In really thorough going totalitarianism, fear is a big factor. In the America of today, it’s a factor but not as large a one. I don’t think we’re poisoning people with radioactive tea, but you would lose your job, be unable to get another one. You’d be blacklisted. That has certainly happened in this country. Those things are not to be discounted or sneered at, because they motivate a lot of people. And you don’t know what you would do until those are the choices offered to you. So are they wrong to be disapproving? No. Are they consigning these people to the category of nonhuman? That would be a mistake. Because this is human behavior. Usually it’s a bell curve, like everything else. Somebody who became an instrument of the totalitarian regime, had that opportunity not been offered, would probably have been an insurance salesman or running a vegetable store or something like that.

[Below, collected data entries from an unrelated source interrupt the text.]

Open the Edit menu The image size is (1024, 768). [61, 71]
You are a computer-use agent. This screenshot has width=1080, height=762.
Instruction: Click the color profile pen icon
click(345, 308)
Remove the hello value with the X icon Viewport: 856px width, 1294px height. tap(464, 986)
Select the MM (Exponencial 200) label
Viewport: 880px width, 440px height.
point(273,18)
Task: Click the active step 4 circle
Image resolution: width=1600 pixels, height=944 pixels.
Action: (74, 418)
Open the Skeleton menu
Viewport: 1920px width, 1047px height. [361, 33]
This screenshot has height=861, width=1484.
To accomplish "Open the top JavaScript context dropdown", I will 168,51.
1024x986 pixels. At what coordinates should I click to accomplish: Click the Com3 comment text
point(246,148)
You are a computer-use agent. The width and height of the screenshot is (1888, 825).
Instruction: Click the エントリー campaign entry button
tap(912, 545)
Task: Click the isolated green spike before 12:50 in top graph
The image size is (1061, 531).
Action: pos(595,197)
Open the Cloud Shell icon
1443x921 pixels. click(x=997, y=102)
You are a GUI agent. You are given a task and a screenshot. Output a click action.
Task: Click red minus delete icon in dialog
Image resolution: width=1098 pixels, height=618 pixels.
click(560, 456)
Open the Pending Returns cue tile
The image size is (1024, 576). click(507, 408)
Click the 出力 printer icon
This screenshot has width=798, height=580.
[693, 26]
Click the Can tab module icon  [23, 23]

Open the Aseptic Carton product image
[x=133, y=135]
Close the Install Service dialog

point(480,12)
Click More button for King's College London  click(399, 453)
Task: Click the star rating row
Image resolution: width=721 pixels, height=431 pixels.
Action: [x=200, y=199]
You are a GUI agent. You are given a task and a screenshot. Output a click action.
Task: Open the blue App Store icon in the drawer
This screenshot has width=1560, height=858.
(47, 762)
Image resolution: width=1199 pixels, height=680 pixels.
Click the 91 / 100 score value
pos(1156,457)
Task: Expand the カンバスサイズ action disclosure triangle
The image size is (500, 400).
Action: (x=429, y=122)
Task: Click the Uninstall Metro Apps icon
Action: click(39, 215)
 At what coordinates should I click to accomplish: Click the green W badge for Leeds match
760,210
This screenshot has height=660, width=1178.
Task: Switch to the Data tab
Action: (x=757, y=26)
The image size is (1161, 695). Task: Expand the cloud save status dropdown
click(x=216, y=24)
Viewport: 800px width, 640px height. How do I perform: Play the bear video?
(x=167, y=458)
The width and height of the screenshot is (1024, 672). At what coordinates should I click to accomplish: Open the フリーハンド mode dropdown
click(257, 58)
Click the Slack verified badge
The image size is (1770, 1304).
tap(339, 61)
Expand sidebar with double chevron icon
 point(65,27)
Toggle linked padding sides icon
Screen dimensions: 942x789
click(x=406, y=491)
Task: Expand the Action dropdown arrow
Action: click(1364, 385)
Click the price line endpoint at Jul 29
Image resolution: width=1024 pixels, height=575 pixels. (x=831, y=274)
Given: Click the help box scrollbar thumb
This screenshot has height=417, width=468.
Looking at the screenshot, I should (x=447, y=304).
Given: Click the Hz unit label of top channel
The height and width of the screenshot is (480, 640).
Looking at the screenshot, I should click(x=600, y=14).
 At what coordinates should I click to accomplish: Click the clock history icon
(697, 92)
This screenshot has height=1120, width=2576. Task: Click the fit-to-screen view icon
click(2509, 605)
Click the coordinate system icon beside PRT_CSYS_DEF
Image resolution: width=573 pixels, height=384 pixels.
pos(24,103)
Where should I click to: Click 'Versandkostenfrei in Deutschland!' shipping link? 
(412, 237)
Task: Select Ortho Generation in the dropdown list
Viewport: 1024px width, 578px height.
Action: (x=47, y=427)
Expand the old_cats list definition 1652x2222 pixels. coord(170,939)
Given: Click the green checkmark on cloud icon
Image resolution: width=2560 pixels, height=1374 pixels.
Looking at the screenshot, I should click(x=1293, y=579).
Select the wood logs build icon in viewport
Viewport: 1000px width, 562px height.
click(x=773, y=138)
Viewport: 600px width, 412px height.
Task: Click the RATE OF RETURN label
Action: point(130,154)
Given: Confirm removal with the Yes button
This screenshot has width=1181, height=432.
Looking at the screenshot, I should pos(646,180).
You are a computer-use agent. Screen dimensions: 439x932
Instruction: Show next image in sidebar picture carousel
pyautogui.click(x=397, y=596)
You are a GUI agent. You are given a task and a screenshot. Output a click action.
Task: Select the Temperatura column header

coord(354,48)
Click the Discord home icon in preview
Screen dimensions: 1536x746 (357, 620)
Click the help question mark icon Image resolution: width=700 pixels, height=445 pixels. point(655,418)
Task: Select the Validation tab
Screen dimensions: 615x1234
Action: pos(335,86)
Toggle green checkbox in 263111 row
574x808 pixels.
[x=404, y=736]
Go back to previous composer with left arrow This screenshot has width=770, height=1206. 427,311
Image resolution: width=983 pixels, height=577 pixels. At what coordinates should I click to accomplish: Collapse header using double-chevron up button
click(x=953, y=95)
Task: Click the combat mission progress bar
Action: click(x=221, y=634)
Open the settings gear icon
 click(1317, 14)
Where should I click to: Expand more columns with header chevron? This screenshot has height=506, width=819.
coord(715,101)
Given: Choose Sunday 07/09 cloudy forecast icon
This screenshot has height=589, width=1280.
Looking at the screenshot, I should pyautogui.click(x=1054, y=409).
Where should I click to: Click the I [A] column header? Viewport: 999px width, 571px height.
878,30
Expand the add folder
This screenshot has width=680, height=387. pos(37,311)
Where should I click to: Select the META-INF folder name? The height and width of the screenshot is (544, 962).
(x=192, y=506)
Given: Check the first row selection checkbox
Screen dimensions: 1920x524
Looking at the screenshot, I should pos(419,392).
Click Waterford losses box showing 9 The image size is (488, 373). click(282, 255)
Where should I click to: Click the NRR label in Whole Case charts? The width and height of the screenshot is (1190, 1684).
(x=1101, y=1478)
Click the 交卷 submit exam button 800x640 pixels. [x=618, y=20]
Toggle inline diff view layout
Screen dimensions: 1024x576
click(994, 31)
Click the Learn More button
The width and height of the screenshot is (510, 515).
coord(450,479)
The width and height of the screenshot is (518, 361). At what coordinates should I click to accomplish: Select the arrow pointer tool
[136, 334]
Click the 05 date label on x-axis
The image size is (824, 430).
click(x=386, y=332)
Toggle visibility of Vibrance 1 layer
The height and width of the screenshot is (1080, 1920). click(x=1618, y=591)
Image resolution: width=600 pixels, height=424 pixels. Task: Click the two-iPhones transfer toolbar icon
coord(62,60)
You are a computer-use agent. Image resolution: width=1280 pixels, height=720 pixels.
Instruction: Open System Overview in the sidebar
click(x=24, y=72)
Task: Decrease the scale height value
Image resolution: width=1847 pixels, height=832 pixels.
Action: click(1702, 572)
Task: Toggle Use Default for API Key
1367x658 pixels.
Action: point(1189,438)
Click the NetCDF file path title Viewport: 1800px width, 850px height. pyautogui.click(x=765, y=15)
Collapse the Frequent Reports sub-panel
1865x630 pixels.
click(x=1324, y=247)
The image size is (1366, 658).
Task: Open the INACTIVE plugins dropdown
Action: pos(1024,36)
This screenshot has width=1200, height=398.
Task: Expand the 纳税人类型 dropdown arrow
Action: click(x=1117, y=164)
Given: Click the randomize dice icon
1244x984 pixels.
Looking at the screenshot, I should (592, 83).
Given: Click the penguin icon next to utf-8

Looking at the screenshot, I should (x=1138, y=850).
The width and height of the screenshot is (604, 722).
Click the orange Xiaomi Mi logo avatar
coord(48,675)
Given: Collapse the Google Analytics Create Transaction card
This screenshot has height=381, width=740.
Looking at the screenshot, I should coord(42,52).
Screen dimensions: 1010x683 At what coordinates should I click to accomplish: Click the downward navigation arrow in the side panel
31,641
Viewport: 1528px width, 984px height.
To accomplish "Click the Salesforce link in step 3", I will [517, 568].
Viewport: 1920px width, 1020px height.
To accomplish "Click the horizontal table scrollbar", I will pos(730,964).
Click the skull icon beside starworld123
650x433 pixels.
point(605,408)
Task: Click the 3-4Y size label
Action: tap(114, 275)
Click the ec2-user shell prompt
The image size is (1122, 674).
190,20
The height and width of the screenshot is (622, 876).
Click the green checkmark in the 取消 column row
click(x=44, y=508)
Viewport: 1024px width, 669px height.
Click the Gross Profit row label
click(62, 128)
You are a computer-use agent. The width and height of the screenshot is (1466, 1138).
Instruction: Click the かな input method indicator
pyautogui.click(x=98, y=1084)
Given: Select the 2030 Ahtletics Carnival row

There’s four kinds of stories: extraordinary people in extraordinary times, extraordinary people in ordinary times, ordinary people in ordinary times, and ordinary people in extraordinary times. And if you wanted peace for life, you should vote for ordinary people in ordinary times. Handmaid’s Tale is ordinary people in extraordinary times. The book is. The television series is turning that ordinary person into an extraordinary person. And that too has happened. For instance, history of the French Resistance. There were two of those instances. One was called the Alliance. The Alliance was run by a woman who never got caught. It’s a pretty cliffhanging story. A number of her friends did, and they were killed. They almost got this woman, but, due to her size, she wiggled out through the bars of a window, ran away, and hid out.